Nidec, founded in 1973, has grown into a global supplier of motors, bearings and power‑train components. In 2018 the company entered the electric‑vehicle market by forming joint ventures with Chinese firm Shanghai Automotive Industry Corporation (SAIC) and German partner ZF Friedrichshafen to produce e‑axles. These collaborations were intended to secure a foothold in the rapidly expanding EV sector. However, recent market volatility, supply‑chain disruptions and shifting demand for EV components have prompted a strategic review.

In March 2024, data from investing.com showed that Japan and China had led declines in foreign holdings of U.S. Treasuries, reflecting broader concerns about global economic conditions. While this data does not directly relate to Nidec’s operations, it illustrates the tightening financial environment that many manufacturers are navigating.

What Happened

According to the Nikkei Asia report, Nidec will terminate its joint venture with SAIC in China, ending the production of e‑axle components in the country. The company cited a need to streamline its operations and reduce exposure to volatile markets. The Yahoo Finance article confirms that Nidec will also dissolve its e‑axle joint ventures in Europe, effectively withdrawing from the European supply chain for electric‑vehicle drives.

Both reports note that the dissolution will not affect Nidec’s domestic manufacturing in Japan, where it continues to produce motors and other components for a range of industries. The company plans to reallocate resources to its core businesses and invest in research and development of new motor technologies.

Market & Industry Implications

The exit from China and Europe signals a retreat by a major Japanese supplier from key EV component markets. This move may influence the competitive landscape for e‑axle production, potentially creating opportunities for other manufacturers to capture market share. It also reflects a broader trend of companies reassessing their global supply chains in response to geopolitical tensions and cost pressures.

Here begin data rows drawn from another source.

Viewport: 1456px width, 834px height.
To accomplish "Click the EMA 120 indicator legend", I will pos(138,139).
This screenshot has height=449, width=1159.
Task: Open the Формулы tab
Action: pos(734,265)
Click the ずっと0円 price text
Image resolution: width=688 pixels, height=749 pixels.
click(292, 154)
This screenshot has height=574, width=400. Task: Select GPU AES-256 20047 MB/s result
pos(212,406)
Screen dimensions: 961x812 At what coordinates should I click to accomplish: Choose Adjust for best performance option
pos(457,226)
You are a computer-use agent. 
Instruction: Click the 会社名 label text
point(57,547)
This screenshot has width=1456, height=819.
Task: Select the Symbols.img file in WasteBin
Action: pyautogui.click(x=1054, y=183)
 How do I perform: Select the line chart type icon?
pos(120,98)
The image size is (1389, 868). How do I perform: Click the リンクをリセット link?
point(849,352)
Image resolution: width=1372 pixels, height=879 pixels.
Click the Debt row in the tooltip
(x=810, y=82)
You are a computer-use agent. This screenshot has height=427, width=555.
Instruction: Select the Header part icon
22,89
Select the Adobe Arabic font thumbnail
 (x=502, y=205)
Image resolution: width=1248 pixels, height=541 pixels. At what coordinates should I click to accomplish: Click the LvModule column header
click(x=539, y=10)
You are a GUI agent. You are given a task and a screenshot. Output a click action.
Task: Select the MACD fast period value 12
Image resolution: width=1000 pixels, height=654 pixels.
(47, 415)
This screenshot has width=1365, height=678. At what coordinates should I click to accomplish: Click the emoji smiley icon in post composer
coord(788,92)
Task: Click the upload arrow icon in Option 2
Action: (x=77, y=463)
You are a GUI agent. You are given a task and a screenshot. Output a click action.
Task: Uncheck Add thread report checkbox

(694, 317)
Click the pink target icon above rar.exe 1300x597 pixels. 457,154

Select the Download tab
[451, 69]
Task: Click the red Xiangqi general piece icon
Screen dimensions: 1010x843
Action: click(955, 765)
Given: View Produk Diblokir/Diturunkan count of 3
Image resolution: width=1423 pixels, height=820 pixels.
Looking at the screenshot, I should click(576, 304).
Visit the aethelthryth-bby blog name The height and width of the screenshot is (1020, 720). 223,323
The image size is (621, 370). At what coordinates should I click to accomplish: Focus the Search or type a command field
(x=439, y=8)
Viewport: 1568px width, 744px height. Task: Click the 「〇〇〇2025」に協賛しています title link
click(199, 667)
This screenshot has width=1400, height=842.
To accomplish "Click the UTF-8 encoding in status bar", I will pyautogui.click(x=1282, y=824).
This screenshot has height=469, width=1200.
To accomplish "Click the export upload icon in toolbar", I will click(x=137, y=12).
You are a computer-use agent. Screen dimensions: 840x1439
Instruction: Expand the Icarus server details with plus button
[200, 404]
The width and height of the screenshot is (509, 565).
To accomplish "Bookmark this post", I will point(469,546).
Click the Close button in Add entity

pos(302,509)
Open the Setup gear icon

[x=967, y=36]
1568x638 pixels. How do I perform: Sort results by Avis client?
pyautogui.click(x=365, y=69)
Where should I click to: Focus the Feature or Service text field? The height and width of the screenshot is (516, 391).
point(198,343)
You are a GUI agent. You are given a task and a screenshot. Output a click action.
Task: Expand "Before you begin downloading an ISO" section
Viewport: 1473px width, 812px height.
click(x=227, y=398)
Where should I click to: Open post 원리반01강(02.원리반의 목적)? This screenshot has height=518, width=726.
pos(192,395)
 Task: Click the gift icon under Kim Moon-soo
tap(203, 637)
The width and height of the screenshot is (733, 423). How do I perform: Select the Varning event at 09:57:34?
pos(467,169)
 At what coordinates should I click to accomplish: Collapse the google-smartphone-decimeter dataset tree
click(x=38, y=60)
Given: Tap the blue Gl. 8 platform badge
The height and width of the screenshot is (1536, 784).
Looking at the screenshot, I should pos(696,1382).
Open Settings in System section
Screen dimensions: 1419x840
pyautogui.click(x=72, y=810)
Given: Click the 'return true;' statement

Investors may view the decision as a cost‑saving measure that could improve Nidec’s profitability in the short term. However, the loss of presence in two major automotive markets could limit the company’s long‑term growth prospects in the EV sector.

What to Watch

  • Upcoming earnings releases from Nidec, expected in Q2 2024, will provide insight into the financial impact of the joint‑venture dissolutions.
  • Regulatory filings related to the termination of the joint ventures in China and Europe, which are likely to be submitted in the coming weeks.
  • Industry reports on e‑axle demand in China and Europe, scheduled for release in July 2024, will help gauge the market response to Nidec’s withdrawal.